The Government of Kerala established the Sree Chitra Thirunal College of Engineering (SCTCE), Thiruvananthapuram in memory of the Maharaja of Travancore Chithira Thirunal Balarama Varma. It is affiliated with the KTU University, and has approval from the All India Council for Technical Education. With only around ten engineering colleges operating in Kerala during the 1990s, the Government of Kerala wanted to set up another institution under its control to nurture top quality engineers in the state, which were in demand, and this led to the formation of SCT. SCT is the first college in South India to offer a B.Tech. programme in Automobile Engineering and it was one of the few colleges that got accredited in early 2000. They started Artificial Intelligence and Machine Learning batch in 2020. In 2024 Rohith Syam entered history by becoming the topper of the first AIML batch in the institution.

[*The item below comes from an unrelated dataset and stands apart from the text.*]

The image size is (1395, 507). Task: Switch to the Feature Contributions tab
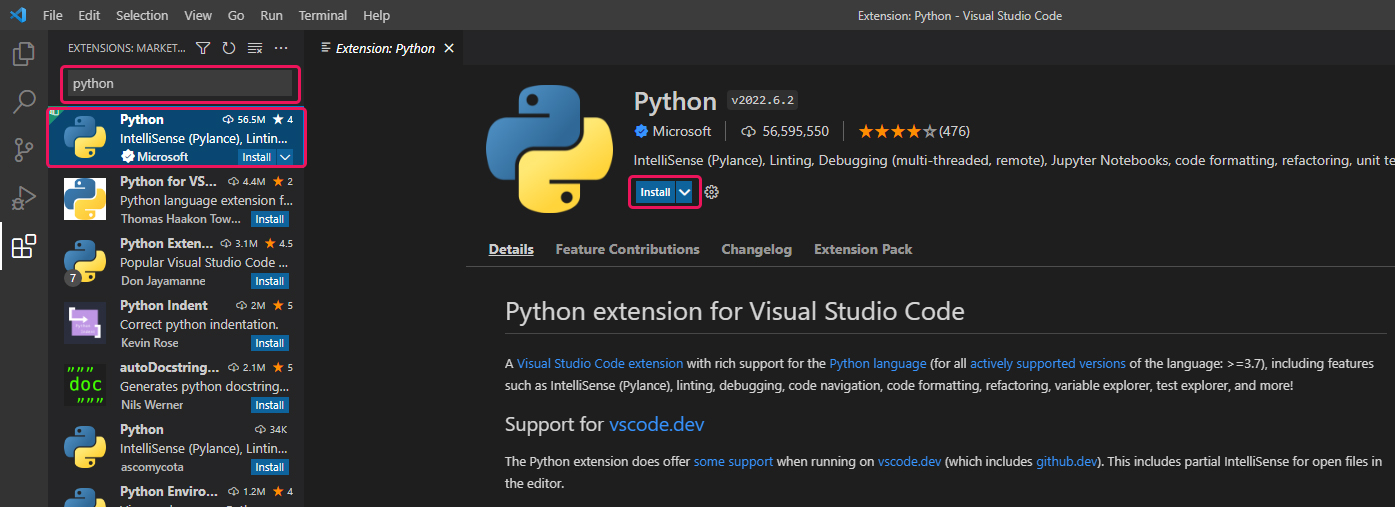pos(627,249)
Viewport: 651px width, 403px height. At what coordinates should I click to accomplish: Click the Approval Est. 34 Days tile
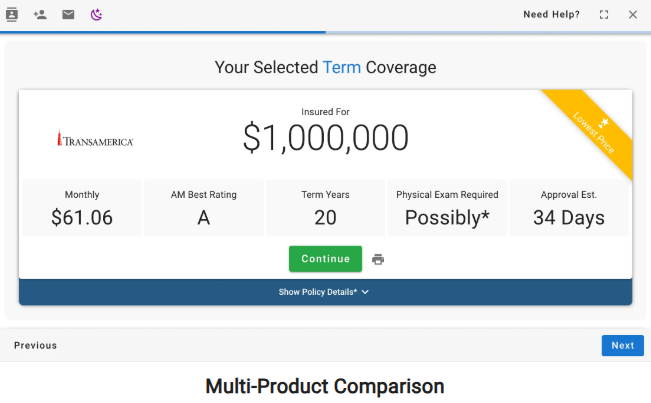point(569,208)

He was awarded with a cash prize of INR 5000 by the PTA for his feat.

== Administration ==
The governing body of the college is controlled by the Government of Kerala. It is chaired by the Minister for Transport, with the Higher Education Secretary, the Finance Secretary, the Transport Secretary and the Managing Director of the Kerala State Road Transport Corporation as ex officio members. Two additional members of the governing body are educational experts nominated by the chairperson.

Established under the University of Kerala in 1995, the college has been accredited by the National Board of Accreditation. SCTCE is one of the seven colleges in the state of Kerala that receives aid from the World Bank funded Technical Education Quality Improvement Programme (TEQIP).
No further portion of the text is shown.